Text section »
···

Paraffin-embedded tumor tissue sections were deparaffinized in xylene and subjected to a graded ethanol series for rehydration. Antigen retrieval was performed using heat in citrate buffer. The slides were then blocked with 5% goat serum in phosphate-buffered saline (PBS), and subsequently incubated with primary antibodies specific for PD-L1, PD-L2, MHC-II/HLA-DR and CD11c (AiFang biological). Nuclei were counterstained with DAPI. A TSA indirect kit (AiFang biological) was used according to the manufacturer’s instructions. Imaging was conducted using the Vectra^® Polaris™ Imaging System (Akoya Biosciences), and subsequent image analysis was performed utilizing the HALO™ Image Analysis Software.

2.9 Flow cytometry

For IFNγ stimulation experiment in vitro, single-cell suspensions were incubated with a rat anti-mouse CD16/CD32 monoclonal antibody (ThermoFisher) to block Fc receptor-mediated reactions, followed by the surface staining at 4°C for 15 min. Fluorescein conjugated antibodies including PE-anti-PD-L1, PE-anti-PD-L2, Alexa Fluor 700-PD-L1 and PerCP-Cy5.5-PD-L2 (BioLegend) were used for surface staining. For MC38 cell-derived mouse tumor analysis in vivo, tumor tissues were harvested, minced, and treated with a digestion solution comprising PBS with 2% FBS, collagenase type IV (0.25 mg/mL, Sigma), and DNase I (20 U/mL, Sigma). The mixture was then agitated on a shaker incubator at 37°C for 10 minutes to facilitate disaggregation, followed by vigorous pipetting with a 10 mL pipette. The resulting cell suspension was strained through a 70 μm nylon mesh to obtain a single-cell suspension. The single-cell suspensions were incubated with a rat anti-mouse CD16/CD32 monoclonal antibody (ThermoFisher) to block Fc receptor-mediated reactions, followed by the surface staining at 4°C for 15 min. A panel of antibodies (BioLegend) was used for surface staining: Alexa Fluor 700-PD-L1, PerCP-Cy5.5-PD-L2, and Zombie Violet Fixable Viability Kit. The samples were analyzed using a fluorescent-activated cell sorter (FACS) Canto II Cell Analyzer (BD Biosciences) with BD FACSDiva Software (v9.0, BD Biosciences). Data analysis was conducted using FlowJo software (Ashland).

···

Data to examine »
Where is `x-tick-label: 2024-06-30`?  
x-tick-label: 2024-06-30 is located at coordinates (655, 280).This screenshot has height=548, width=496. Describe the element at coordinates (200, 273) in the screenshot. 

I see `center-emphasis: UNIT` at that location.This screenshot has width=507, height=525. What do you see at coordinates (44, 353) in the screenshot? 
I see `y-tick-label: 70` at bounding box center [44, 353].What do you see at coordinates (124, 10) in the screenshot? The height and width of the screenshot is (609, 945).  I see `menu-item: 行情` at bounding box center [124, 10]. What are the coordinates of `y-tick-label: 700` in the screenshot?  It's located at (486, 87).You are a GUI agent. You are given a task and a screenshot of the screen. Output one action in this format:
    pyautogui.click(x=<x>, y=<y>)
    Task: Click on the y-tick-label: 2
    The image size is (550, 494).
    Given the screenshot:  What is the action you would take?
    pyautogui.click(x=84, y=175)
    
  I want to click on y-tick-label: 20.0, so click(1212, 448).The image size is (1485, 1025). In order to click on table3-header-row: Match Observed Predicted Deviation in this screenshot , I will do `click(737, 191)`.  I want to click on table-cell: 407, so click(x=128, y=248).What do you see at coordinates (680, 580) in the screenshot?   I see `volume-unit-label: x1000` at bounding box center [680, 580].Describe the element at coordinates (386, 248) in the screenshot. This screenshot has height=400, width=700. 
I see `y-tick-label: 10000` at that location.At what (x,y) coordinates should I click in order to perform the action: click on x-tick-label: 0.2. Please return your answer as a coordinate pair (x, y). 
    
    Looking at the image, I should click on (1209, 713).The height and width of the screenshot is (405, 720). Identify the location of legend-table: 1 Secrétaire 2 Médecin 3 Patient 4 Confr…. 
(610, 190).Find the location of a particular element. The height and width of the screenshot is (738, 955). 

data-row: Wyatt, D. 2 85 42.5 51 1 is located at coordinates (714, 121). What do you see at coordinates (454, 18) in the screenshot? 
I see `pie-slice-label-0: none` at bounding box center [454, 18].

···

Task instructions »
• a. Reproduce the part of the methods text that opens with the words containing "Paraffin-embedded tumor tissue" and closes with "Image Analysis Software.".
• b. Answer these questions using the methods text:
(i) In what buffer was heat-based antigen retrieval carried out?
(ii) What mesh was the tumor cell suspension strained through to obtain single cells?
(iii) Which software was used for the flow cytometry data analysis?

Your written answers »
• a.
Paraffin-embedded tumor tissue sections were deparaffinized in xylene and subjected to a graded ethanol series for rehydration. Antigen retrieval was performed using heat in citrate buffer. The slides were then blocked with 5% goat serum in phosphate-buffered saline (PBS), and subsequently incubated with primary antibodies specific for PD-L1, PD-L2, MHC-II/HLA-DR and CD11c (AiFang biological). Nuclei were counterstained with DAPI. A TSA indirect kit (AiFang biological) was used according to the manufacturer’s instructions. Imaging was conducted using the Vectra^® Polaris™ Imaging System (Akoya Biosciences), and subsequent image analysis was performed utilizing the HALO™ Image Analysis Software.

• b.
(i) Citrate buffer.
(ii) A 70 μm nylon mesh.
(iii) FlowJo software (Ashland).